▶ [Pixel coordinate grounding data]:
-- Opening Marker --
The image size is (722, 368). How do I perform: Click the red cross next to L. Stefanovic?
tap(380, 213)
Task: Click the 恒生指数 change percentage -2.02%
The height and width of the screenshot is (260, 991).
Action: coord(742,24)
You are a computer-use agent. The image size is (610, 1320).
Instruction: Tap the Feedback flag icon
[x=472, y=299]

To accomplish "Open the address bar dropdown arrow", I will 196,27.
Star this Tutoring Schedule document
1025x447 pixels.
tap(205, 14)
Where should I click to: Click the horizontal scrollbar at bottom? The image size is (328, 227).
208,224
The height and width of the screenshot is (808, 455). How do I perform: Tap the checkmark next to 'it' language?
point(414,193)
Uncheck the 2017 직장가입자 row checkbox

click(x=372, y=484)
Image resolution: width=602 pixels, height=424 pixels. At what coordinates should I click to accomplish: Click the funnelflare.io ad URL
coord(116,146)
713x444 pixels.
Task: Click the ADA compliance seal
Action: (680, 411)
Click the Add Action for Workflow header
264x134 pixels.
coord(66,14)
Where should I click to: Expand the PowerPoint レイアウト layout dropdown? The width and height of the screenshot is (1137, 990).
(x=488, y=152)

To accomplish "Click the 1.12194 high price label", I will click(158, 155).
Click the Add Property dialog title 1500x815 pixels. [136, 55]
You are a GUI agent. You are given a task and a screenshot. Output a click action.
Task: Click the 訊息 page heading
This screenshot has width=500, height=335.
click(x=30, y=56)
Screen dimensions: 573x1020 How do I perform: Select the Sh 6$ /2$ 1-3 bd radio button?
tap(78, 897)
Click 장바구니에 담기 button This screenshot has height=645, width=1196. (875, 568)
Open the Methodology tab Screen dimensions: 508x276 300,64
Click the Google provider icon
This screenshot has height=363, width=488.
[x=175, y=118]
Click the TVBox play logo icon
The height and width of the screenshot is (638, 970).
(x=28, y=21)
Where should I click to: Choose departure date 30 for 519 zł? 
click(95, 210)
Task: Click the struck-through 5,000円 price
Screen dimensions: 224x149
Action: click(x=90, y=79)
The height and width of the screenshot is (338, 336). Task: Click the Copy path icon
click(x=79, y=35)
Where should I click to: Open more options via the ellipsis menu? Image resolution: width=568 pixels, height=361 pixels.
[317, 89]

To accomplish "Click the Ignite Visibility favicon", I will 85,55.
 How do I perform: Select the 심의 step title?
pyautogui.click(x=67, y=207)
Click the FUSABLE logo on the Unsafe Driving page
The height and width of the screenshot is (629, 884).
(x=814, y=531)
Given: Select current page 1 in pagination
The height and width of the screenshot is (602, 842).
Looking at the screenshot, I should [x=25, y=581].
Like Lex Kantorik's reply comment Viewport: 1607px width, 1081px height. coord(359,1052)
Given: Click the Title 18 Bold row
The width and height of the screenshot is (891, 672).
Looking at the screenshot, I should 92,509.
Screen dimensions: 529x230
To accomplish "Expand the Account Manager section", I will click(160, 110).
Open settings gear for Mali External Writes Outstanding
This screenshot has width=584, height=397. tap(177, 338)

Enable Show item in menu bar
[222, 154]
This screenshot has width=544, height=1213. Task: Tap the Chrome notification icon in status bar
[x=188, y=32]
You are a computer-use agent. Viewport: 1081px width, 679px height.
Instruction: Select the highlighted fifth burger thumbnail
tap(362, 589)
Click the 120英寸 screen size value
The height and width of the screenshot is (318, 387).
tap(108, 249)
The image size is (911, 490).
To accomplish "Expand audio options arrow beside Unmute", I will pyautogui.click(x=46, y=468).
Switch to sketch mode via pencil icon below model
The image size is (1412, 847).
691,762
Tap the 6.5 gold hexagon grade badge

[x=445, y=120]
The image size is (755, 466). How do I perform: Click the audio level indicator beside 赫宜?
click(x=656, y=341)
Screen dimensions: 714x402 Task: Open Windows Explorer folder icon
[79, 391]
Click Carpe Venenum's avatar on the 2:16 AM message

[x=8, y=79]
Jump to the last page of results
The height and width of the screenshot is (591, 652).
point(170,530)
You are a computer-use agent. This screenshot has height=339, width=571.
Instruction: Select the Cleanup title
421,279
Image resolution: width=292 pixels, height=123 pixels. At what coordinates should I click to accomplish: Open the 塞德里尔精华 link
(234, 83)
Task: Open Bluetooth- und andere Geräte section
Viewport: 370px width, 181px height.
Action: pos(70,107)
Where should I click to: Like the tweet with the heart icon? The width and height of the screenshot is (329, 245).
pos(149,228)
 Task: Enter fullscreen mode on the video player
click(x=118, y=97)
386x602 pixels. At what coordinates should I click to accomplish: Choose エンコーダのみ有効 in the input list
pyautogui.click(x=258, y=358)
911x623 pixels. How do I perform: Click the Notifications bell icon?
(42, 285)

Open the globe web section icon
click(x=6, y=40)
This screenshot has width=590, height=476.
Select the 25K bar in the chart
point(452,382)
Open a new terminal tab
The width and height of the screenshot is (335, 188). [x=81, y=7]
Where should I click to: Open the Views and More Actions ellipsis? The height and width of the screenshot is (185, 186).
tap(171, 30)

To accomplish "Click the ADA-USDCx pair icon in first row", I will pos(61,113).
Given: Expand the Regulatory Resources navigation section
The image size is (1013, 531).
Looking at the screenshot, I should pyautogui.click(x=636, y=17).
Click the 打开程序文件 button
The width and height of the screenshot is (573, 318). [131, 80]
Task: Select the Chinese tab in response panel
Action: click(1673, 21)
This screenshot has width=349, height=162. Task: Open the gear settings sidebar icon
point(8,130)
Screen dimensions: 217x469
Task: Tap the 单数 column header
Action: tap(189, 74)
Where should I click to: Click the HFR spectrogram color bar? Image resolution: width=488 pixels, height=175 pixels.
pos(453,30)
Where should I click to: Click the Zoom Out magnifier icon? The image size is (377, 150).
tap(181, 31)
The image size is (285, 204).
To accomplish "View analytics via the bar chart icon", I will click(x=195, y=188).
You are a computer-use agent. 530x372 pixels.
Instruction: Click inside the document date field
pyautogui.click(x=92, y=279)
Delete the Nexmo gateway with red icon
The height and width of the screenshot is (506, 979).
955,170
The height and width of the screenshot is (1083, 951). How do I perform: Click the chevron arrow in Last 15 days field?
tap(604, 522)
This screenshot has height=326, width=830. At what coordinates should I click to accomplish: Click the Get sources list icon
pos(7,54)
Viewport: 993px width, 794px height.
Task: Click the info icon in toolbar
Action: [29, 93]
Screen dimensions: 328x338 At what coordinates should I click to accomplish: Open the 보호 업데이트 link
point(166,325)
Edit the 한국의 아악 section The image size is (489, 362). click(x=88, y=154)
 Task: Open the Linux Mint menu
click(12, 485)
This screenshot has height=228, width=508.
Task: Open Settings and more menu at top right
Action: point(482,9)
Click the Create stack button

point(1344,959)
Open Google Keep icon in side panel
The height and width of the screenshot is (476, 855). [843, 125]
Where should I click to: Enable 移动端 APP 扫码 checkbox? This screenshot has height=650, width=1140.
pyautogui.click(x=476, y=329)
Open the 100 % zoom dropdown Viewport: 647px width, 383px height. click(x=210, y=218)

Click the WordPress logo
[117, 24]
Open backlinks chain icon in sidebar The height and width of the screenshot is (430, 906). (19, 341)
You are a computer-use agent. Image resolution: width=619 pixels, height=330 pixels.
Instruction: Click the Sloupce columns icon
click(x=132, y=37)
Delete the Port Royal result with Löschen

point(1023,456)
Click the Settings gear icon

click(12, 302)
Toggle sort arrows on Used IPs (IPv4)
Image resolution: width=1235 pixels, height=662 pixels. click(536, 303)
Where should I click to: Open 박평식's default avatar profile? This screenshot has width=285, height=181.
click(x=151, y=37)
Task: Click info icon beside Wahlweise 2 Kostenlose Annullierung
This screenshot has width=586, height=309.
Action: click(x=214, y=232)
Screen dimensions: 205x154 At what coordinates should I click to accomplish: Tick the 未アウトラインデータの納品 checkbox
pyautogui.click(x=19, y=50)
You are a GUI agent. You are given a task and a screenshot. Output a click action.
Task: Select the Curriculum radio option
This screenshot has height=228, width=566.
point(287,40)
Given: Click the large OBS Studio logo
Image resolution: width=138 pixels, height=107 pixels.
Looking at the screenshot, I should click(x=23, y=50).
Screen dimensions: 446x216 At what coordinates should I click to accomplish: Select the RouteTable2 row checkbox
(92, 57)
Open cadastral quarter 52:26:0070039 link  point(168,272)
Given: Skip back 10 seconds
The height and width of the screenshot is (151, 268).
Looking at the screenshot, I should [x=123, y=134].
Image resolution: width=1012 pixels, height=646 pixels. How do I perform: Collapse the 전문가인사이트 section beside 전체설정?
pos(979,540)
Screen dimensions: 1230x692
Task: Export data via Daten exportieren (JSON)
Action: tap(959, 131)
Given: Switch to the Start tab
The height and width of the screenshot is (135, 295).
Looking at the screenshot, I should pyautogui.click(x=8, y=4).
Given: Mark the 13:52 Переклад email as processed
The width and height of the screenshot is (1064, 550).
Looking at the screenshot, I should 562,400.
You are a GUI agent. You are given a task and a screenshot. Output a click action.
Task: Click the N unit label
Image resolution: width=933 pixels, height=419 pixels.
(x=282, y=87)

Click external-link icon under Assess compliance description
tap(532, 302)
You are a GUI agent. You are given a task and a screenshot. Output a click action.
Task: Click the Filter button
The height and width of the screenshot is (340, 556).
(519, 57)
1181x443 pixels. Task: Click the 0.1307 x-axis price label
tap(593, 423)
-- Closing Marker --
▶ [Task goal]: From the line containing "1181x443 pixels. Task: Click" to the last line of the data above, copy each line exactly and add nothing.

▶ [Answer section]:
1181x443 pixels. Task: Click the 0.1307 x-axis price label
tap(593, 423)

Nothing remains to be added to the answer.